------ Task material ------
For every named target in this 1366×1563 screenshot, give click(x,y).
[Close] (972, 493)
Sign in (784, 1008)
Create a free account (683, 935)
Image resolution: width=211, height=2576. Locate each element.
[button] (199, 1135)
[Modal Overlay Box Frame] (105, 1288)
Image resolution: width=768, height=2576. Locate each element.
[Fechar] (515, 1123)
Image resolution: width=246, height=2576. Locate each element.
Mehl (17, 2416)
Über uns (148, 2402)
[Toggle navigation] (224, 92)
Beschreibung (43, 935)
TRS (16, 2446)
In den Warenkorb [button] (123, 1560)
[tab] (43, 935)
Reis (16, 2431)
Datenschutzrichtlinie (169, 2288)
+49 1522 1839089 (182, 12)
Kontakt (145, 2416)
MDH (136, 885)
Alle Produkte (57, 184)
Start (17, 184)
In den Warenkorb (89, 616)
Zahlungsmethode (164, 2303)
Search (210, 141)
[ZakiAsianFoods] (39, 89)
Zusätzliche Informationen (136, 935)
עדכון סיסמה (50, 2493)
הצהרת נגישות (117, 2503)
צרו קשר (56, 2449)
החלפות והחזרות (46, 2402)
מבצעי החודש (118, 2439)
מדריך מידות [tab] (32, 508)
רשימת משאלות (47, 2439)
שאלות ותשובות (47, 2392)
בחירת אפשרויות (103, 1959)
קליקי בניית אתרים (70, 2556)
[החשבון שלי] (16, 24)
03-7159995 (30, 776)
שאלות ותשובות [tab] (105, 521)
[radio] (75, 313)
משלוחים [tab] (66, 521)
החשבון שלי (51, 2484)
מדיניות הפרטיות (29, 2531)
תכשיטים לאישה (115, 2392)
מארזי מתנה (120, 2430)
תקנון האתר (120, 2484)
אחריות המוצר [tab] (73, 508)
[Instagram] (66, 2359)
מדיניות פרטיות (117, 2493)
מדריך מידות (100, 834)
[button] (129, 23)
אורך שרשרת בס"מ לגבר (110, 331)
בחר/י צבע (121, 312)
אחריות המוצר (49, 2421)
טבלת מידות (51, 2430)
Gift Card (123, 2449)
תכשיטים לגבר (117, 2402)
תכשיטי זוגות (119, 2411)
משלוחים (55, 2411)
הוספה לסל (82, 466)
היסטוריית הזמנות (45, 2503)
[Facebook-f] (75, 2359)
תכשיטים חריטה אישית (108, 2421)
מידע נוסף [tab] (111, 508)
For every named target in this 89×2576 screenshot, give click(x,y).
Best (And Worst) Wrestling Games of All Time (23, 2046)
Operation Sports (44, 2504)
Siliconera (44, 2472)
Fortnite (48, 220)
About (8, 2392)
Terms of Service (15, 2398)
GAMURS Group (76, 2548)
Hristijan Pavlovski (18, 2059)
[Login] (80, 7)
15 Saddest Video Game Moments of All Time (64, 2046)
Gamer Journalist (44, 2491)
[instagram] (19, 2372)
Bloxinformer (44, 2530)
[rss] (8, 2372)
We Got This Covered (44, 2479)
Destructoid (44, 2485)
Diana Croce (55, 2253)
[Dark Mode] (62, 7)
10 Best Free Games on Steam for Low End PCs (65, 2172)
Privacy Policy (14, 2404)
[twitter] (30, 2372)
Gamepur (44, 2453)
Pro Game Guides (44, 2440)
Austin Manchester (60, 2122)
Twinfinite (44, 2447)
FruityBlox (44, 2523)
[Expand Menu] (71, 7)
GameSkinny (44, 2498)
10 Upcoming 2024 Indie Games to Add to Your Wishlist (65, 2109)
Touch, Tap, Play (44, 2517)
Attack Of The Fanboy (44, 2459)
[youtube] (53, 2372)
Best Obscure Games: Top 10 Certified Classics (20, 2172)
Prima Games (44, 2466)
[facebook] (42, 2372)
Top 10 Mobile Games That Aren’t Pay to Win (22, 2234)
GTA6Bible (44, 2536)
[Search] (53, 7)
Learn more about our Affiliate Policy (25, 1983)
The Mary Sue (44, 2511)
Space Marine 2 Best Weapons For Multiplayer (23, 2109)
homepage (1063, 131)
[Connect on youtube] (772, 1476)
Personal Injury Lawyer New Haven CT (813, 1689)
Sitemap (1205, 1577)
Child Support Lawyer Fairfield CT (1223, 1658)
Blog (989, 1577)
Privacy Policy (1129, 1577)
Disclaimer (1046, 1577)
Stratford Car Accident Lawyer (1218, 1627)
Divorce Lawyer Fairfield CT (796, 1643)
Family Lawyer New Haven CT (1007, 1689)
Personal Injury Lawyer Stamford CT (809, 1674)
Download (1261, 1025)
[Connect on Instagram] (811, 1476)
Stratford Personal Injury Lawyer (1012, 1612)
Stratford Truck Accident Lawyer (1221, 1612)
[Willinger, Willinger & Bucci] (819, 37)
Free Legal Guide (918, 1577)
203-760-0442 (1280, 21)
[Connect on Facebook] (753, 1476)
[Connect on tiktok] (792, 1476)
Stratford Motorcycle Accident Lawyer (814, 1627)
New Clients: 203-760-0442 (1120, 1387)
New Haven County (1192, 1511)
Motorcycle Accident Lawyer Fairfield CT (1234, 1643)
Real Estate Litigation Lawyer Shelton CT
------
Problem to solve: What is needed is an exact copy of the lines from the one containing "Top 10 Mobile" to the end of the data; please add nothing else.

Exercise solution:
Top 10 Mobile Games That Aren’t Pay to Win (22, 2234)
GTA6Bible (44, 2536)
[Search] (53, 7)
Learn more about our Affiliate Policy (25, 1983)
The Mary Sue (44, 2511)
Space Marine 2 Best Weapons For Multiplayer (23, 2109)
homepage (1063, 131)
[Connect on youtube] (772, 1476)
Personal Injury Lawyer New Haven CT (813, 1689)
Sitemap (1205, 1577)
Child Support Lawyer Fairfield CT (1223, 1658)
Blog (989, 1577)
Privacy Policy (1129, 1577)
Disclaimer (1046, 1577)
Stratford Car Accident Lawyer (1218, 1627)
Divorce Lawyer Fairfield CT (796, 1643)
Family Lawyer New Haven CT (1007, 1689)
Personal Injury Lawyer Stamford CT (809, 1674)
Download (1261, 1025)
[Connect on Instagram] (811, 1476)
Stratford Personal Injury Lawyer (1012, 1612)
Stratford Truck Accident Lawyer (1221, 1612)
[Willinger, Willinger & Bucci] (819, 37)
Free Legal Guide (918, 1577)
203-760-0442 (1280, 21)
[Connect on Facebook] (753, 1476)
[Connect on tiktok] (792, 1476)
Stratford Motorcycle Accident Lawyer (814, 1627)
New Clients: 203-760-0442 (1120, 1387)
New Haven County (1192, 1511)
Motorcycle Accident Lawyer Fairfield CT (1234, 1643)
Real Estate Litigation Lawyer Shelton CT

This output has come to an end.